Le système algérien a constamment posé problème aux
analystes pour délimiter le «pouvoir réel» du formel. Et contrairement à ceux
qui ont une vision simpliste, la présidence est bien le seul lieu de pouvoir
«formel» où il y a du «pouvoir réel». On sait que la présidence, l'armée, les
services de renseignements sont les acteurs du pouvoir «réel». Mais aujourd'hui
avec un système qui a dépassé les limites de la crise - et qui risque
l'effondrement à tout moment pour reprendre Mouloud Hamrouche -, ces acteurs du
pouvoir réel ne sont pas en osmose. On sait, depuis la célèbre sortie d'Amar
Saadani contre le patron du DRS, que la «paix» ne règne pas dans le système. Et
l'élection présidentielle avec son taux de participation bas, et contesté,
n'est pas de nature à dépasser le conflit qui a débordé dans le domaine public.
Avec un
président à la santé fragile, la présidence, acteur du pouvoir réel, est
fragilisée. On sait que les institutions formelles ne servent que d'apparat et
ne sont pas des lieux de pouvoir. Mais on peut se demander, désormais, si les
lieux du «pouvoir réel» sont en mesure de continuer à faire fonctionner une
machine qui coince de toute part alors que le pays fait face à des défis
majeurs.

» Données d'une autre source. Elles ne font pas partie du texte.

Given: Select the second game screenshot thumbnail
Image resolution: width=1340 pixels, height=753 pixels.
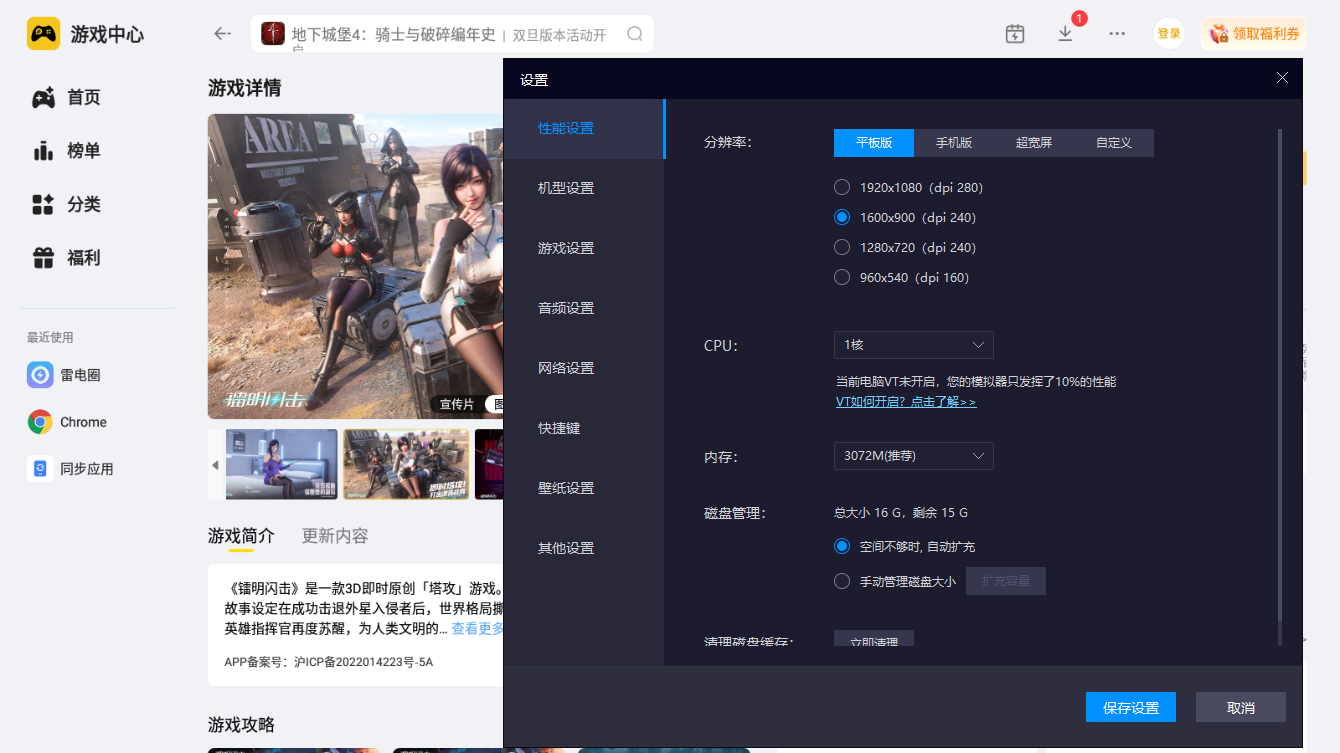Looking at the screenshot, I should pos(406,464).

La redistribution rentière inégalitaire couplée à de la répression à
géométrie variable n'est déjà plus une réponse. Des réformes sérieuses et
vitales doivent être engagées. La chose ne paraît, hélas, pas envisageable dans
le cadre actuel. Et les images, pénibles, d'hier n'ont rien de rassurant. La
crise est bien là. Les Algériens n'ont pas les instruments du changement
pacifique. Les acteurs du régime ne disposent pas non plus des outils et d'une
légitimité suffisante pour engager la réforme. Cela s'appelle l'impasse. Et
beaucoup d'Algériens qui en font le constat aimeraient se tromper.